From the data below, set down exactly the lines between the one holding "autumnal equinox (111, 1043)" and the one holding "NAMM Museum of Making Music (132, 2221)", inclusive, and no others.

Stored items

========

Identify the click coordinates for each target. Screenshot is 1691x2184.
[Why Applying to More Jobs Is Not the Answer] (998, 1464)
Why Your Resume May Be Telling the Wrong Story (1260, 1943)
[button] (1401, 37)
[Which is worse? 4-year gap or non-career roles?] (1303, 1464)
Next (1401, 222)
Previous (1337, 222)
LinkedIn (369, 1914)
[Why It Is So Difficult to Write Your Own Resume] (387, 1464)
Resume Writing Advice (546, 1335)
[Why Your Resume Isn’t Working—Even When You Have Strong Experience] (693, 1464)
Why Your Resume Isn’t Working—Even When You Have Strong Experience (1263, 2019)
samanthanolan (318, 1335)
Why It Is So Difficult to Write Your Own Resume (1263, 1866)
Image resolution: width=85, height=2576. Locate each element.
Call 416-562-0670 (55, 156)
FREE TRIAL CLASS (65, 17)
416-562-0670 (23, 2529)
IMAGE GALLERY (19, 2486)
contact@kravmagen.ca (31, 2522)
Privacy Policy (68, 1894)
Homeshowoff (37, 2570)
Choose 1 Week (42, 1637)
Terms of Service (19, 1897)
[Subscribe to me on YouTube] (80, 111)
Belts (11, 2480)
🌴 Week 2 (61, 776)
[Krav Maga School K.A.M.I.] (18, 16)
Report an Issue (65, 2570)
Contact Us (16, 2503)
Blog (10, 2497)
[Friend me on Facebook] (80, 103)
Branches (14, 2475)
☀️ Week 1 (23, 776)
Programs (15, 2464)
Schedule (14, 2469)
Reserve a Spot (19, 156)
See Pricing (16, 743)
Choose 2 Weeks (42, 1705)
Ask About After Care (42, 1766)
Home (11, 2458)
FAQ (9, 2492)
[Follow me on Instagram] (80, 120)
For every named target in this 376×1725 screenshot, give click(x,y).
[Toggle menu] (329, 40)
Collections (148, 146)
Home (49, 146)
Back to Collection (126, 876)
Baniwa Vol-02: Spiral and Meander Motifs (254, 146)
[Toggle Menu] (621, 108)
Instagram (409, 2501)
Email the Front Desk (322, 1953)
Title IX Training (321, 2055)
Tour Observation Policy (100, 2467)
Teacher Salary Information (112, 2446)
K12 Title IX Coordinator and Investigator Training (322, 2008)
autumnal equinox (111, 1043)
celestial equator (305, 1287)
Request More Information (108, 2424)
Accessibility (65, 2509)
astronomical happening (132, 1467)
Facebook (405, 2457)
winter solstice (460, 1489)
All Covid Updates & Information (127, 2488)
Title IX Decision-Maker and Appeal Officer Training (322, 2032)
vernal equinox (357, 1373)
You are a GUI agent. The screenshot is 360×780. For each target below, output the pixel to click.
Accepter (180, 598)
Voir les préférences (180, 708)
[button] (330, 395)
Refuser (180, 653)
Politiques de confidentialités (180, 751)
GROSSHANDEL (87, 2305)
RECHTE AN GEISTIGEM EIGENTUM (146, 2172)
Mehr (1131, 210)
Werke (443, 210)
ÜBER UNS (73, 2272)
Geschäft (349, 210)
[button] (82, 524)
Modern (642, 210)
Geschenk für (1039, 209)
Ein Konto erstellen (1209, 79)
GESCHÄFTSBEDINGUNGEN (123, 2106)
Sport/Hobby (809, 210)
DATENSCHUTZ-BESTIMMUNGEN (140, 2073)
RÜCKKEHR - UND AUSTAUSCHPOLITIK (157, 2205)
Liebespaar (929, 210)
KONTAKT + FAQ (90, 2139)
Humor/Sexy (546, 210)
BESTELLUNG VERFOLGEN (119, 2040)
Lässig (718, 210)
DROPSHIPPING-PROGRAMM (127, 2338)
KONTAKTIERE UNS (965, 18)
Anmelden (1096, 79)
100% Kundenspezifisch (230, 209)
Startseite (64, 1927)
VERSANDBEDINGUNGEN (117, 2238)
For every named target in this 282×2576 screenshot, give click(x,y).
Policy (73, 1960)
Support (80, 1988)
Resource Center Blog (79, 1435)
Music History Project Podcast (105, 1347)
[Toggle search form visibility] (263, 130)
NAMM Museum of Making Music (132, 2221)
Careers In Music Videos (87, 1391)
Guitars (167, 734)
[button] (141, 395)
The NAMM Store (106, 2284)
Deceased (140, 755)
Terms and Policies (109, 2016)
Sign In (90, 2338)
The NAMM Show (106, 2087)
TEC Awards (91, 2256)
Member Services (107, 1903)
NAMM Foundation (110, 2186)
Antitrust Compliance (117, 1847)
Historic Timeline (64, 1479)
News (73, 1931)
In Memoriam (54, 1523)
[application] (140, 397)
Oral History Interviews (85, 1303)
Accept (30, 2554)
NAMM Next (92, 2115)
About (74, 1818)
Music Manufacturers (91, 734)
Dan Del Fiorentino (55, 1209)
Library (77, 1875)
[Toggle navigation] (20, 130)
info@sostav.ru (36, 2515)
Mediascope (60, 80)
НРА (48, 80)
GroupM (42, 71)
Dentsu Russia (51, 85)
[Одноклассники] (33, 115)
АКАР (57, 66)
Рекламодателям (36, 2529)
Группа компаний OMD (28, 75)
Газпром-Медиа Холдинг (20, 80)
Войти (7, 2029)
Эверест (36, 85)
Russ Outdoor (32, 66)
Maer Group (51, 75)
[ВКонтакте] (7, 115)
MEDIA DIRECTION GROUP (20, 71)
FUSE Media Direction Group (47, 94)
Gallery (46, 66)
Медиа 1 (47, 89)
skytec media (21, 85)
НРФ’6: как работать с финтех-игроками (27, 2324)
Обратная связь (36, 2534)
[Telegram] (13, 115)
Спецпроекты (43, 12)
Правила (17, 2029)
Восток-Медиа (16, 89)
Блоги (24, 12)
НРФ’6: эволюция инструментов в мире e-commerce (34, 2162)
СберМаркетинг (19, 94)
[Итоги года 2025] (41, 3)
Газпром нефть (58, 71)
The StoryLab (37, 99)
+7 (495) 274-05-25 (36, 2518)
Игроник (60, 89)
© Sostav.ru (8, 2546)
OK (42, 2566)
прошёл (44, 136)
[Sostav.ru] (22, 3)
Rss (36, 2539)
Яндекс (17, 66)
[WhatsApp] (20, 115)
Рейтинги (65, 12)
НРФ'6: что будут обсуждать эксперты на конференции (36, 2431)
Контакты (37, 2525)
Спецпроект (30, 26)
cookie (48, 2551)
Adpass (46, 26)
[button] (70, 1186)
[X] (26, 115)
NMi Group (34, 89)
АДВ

========

Exercise solution.
autumnal equinox (111, 1043)
celestial equator (305, 1287)
Request More Information (108, 2424)
Accessibility (65, 2509)
astronomical happening (132, 1467)
Facebook (405, 2457)
winter solstice (460, 1489)
All Covid Updates & Information (127, 2488)
Title IX Decision-Maker and Appeal Officer Training (322, 2032)
vernal equinox (357, 1373)
You are a GUI agent. The screenshot is 360×780. For each target below, output the pixel to click.
Accepter (180, 598)
Voir les préférences (180, 708)
[button] (330, 395)
Refuser (180, 653)
Politiques de confidentialités (180, 751)
GROSSHANDEL (87, 2305)
RECHTE AN GEISTIGEM EIGENTUM (146, 2172)
Mehr (1131, 210)
Werke (443, 210)
ÜBER UNS (73, 2272)
Geschäft (349, 210)
[button] (82, 524)
Modern (642, 210)
Geschenk für (1039, 209)
Ein Konto erstellen (1209, 79)
GESCHÄFTSBEDINGUNGEN (123, 2106)
Sport/Hobby (809, 210)
DATENSCHUTZ-BESTIMMUNGEN (140, 2073)
RÜCKKEHR - UND AUSTAUSCHPOLITIK (157, 2205)
Liebespaar (929, 210)
KONTAKT + FAQ (90, 2139)
Humor/Sexy (546, 210)
BESTELLUNG VERFOLGEN (119, 2040)
Lässig (718, 210)
DROPSHIPPING-PROGRAMM (127, 2338)
KONTAKTIERE UNS (965, 18)
Anmelden (1096, 79)
100% Kundenspezifisch (230, 209)
Startseite (64, 1927)
VERSANDBEDINGUNGEN (117, 2238)
For every named target in this 282×2576 screenshot, give click(x,y).
Policy (73, 1960)
Support (80, 1988)
Resource Center Blog (79, 1435)
Music History Project Podcast (105, 1347)
[Toggle search form visibility] (263, 130)
NAMM Museum of Making Music (132, 2221)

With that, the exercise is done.